(Task to carry out):
Transcribe the following entries word for word. End with the line where "Task: Select the pan hand tool" appears.

(Information given):
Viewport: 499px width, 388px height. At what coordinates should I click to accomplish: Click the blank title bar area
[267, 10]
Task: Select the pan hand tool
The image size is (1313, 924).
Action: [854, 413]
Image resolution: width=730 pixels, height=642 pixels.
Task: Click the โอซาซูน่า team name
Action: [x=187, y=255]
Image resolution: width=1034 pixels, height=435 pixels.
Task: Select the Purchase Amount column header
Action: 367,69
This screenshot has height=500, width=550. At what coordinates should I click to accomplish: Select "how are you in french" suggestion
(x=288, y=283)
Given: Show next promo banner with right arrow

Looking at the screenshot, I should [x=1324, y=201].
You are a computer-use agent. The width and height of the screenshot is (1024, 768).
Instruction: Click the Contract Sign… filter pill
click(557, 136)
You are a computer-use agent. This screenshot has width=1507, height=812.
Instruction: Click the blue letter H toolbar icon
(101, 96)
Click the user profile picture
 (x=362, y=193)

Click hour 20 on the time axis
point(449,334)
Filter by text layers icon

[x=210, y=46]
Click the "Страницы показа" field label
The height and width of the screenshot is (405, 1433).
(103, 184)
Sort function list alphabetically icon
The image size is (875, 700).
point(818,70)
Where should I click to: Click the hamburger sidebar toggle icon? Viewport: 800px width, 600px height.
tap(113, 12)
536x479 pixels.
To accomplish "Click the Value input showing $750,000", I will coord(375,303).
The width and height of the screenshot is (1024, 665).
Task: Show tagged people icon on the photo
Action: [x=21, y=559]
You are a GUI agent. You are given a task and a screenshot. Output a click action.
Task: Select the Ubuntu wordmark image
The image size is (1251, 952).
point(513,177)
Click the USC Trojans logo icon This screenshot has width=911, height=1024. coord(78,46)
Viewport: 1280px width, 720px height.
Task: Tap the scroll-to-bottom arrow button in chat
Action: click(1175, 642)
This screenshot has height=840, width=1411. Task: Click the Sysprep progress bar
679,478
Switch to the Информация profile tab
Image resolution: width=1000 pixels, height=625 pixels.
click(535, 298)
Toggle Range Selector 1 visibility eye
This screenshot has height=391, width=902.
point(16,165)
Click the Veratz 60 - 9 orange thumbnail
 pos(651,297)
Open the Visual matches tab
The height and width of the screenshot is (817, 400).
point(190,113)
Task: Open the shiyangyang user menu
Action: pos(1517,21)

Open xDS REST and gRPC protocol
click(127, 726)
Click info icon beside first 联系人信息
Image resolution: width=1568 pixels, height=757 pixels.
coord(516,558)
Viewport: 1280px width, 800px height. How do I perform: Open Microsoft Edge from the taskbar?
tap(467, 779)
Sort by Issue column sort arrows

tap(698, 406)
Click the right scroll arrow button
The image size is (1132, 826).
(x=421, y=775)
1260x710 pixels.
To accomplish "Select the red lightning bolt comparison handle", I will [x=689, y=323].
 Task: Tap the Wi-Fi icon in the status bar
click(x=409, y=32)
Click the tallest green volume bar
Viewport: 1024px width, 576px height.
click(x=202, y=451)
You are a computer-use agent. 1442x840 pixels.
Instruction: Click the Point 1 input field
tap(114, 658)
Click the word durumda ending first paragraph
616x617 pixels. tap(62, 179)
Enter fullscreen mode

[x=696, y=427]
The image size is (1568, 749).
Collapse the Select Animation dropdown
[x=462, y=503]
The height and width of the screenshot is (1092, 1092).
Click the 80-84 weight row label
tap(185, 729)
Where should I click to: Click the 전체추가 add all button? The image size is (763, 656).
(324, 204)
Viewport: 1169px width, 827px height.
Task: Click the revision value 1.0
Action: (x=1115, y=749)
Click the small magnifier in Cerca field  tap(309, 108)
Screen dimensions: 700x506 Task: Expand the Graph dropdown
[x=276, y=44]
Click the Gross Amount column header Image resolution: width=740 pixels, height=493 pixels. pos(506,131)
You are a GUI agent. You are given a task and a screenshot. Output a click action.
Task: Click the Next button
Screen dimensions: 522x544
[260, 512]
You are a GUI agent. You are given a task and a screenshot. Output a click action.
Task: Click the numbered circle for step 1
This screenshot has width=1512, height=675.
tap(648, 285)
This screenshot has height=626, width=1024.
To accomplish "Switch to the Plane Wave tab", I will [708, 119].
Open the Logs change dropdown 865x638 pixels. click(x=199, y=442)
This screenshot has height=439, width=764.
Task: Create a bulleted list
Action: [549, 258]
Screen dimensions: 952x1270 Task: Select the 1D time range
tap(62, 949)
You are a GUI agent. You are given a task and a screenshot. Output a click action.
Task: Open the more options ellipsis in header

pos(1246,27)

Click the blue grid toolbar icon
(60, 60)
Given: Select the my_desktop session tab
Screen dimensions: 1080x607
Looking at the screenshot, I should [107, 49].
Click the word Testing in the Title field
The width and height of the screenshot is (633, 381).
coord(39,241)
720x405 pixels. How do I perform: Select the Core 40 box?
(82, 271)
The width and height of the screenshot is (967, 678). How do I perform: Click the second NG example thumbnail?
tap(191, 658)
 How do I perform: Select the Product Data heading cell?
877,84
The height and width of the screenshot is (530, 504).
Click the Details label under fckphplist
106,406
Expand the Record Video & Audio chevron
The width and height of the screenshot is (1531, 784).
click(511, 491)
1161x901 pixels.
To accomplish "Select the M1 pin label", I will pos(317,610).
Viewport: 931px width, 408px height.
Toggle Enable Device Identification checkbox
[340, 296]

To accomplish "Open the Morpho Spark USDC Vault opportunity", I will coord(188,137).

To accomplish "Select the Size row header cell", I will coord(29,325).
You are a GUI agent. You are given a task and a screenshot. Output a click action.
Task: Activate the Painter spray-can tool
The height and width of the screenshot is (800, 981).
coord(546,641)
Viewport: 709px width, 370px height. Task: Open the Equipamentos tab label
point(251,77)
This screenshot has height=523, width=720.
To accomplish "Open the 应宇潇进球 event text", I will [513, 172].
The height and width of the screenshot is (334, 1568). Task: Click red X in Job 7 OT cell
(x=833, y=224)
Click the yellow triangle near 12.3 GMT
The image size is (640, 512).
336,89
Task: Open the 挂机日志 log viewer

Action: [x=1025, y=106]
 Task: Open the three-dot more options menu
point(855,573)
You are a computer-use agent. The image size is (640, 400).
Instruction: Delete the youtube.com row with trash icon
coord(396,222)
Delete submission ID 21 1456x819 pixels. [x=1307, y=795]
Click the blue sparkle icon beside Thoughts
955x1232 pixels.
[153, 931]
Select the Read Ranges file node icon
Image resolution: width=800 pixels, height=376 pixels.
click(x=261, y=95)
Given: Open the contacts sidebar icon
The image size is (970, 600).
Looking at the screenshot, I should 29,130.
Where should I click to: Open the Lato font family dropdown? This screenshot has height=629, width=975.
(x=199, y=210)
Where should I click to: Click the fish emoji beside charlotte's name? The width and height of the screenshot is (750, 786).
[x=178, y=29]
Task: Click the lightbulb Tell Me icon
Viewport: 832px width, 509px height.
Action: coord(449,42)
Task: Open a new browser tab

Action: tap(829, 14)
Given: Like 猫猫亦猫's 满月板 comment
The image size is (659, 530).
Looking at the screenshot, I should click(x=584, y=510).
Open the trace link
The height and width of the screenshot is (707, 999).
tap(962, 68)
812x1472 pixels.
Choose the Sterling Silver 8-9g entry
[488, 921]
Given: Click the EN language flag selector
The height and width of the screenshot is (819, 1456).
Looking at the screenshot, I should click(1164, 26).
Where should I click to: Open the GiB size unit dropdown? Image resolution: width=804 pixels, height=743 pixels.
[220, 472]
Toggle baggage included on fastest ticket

(Solution to this problem):
Viewport: 499px width, 388px height. At what coordinates should I click to accomplish: Click the blank title bar area
[267, 10]
Task: Select the pan hand tool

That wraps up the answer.